3.   Les mutations industrielles dans la production d'acier et la politique commerciale de l'UE

3.1

Dès le début des années 80, l'industrie de l'acier dans l'UE des 15 a consenti des efforts de restructuration considérables: diminution de la capacité de production d'acier de 50 millions de tonnes, fermeture de plus de 50 % des sites de production et réduction du nombre de travailleurs de l'industrie sidérurgique (de 900.000 à 250.000 travailleurs). Avec une production d'acier brut d'environ 160 millions de tonnes par an, c'est-à-dire quelque 20 % de la production mondiale, l'UE des 15 est le deuxième plus grand producteur d'acier dans le monde après la Chine. Son chiffre d'affaires est estimé à quelque 80 milliards d'euros.

3.2

Aujourd'hui, la production européenne d'acier (UE-15) est l'une des meilleures du monde en termes de compétences de fabrication, de performances des équipements, de qualité des produits, d'activités de distribution et de service et de capacité d'innovation. Elle se caractérise par la coexistence de quelques géants présents sur le marché mondial, d'un certain nombre de producteurs plus petits et spécialisés et de nombreux distributeurs et centres de services hautement efficaces.
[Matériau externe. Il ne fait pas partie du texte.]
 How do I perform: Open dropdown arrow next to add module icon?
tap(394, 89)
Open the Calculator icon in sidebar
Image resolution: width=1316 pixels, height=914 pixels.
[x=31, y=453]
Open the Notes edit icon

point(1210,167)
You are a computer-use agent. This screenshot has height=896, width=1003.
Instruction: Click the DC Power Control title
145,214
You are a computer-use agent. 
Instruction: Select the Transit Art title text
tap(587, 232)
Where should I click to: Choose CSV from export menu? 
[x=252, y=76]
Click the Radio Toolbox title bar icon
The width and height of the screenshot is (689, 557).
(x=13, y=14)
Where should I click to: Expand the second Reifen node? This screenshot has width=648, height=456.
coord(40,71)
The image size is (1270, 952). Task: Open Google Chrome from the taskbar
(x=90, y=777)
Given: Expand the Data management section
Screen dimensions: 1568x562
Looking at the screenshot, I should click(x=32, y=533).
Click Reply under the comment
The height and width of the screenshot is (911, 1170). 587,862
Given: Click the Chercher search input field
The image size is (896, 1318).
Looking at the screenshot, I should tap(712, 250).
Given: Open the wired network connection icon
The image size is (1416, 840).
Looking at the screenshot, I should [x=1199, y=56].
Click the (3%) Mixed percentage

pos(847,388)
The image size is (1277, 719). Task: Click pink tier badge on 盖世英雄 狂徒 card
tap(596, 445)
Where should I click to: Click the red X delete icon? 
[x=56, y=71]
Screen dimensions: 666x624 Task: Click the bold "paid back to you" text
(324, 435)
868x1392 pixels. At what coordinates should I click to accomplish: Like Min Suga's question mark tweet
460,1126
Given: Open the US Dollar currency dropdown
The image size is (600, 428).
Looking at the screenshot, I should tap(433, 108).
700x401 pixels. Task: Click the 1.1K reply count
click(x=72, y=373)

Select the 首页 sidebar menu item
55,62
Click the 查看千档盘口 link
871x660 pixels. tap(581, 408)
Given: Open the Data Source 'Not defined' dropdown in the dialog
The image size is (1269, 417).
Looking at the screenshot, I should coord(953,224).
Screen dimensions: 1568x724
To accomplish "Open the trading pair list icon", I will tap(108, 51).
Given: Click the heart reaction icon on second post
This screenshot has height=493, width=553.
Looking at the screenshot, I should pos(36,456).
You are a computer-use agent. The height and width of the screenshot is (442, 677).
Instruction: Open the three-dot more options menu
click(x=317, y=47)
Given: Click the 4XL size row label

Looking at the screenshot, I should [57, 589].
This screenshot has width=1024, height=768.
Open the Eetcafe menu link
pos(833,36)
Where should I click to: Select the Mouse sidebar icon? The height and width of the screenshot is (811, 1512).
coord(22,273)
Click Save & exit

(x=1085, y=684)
Le pénible processus de restructuration des années 80 et de la première moitié des années 90, suivi d'un processus de privatisation et de consolidation, a donné naissance à un secteur moderne et compétitif qui a toutes les raisons d'être optimiste et de ne pas douter de sa capacité de relever le défi de l'évolution permanente dans le cadre d'un commerce libre et loyal.

3.3

En effet, sur un marché réellement soumis à une concurrence libre et loyale, la production d'acier de l'UE des 15 serait encore plus compétitive qu'aujourd'hui. Cependant, la compétitivité internationale de la production européenne d'acier est gravement menacée par les mesures protectionnistes et les pratiques génératrices de distorsions du marché appliquées par les pays tiers, telles que les mesures de protection S.201 prises par le gouvernement américain, que des groupes spéciaux de l'OMC ont déclarées non conformes aux règles de l'OMC. Par ailleurs, les surcapacités non viables de par le monde continuent de déstabiliser l'équilibre entre l'offre et la demande et donc les prix de l'acier – surtout lorsque la situation des marchés mondiaux est médiocre.

3.4

Lors de l'importante restructuration de la production européenne de l'acier dans les années 1980 et 1990, la politique commerciale a joué un rôle-clé. Face à l'augmentation des importations de pays tiers et conformément au traité instituant la Communauté européenne du charbon et de l'acier (CECA), la Commission européenne a mis en œuvre un «volet externe»: une série de mesures de protection périphérique consistant essentiellement en des accords bilatéraux avec les principaux pays exportateurs d'acier afin qu'ils limitent volontairement leurs exportations vers la Communauté et complétant les mesures intérieures visant à contrôler les aides d'État, accompagner la restructuration et réguler le marché pendant un certain temps. Les mesures sont restées en vigueur tout au long de la période de crise et ont maintenu les importations à environ 10 % de la consommation apparente.

3.5

La production d'acier des pays qui adhéreront à l'UE en mai 2004 subit actuellement une réforme structurelle dont les principaux éléments sont la suppression des surcapacités non viables, la modernisation des technologies de fabrication de l'acier, le renforcement des synergies économiques et de marché par la consolidation des efforts et l'évolution d'une approche basée sur la production vers un esprit d'entreprise axé sur le marché et le client. L'UE des 15 a soutenu ce processus par une série d'accords bilatéraux avec les pays candidats au cours des années qui ont précédé l'adhésion, en appliquant la réglementation de l'UE fondée sur des instruments de la CECA. Cette réglementation allait jusqu'à donner à la Commission européenne le droit de contrôler et d'approuver les plans nationaux de restructuration.

3.6

Par conséquent, la production européenne d'acier au sein de l'Union élargie se présentera sous une autre forme sur le marché mondial. D'un côté, sa position sera renforcée par l'adhésion des nouveaux États membres et le fait que l'UE redeviendra exportatrice nette d'acier, mais de l'autre, les structures de la production d'acier de l'UE seront affaiblies du simple fait que les industries sidérurgiques de ces pays sont en pleine restructuration. Les politiques commerciales devront tenir compte de ces circonstances tout en restant dans le cadre de la réglementation.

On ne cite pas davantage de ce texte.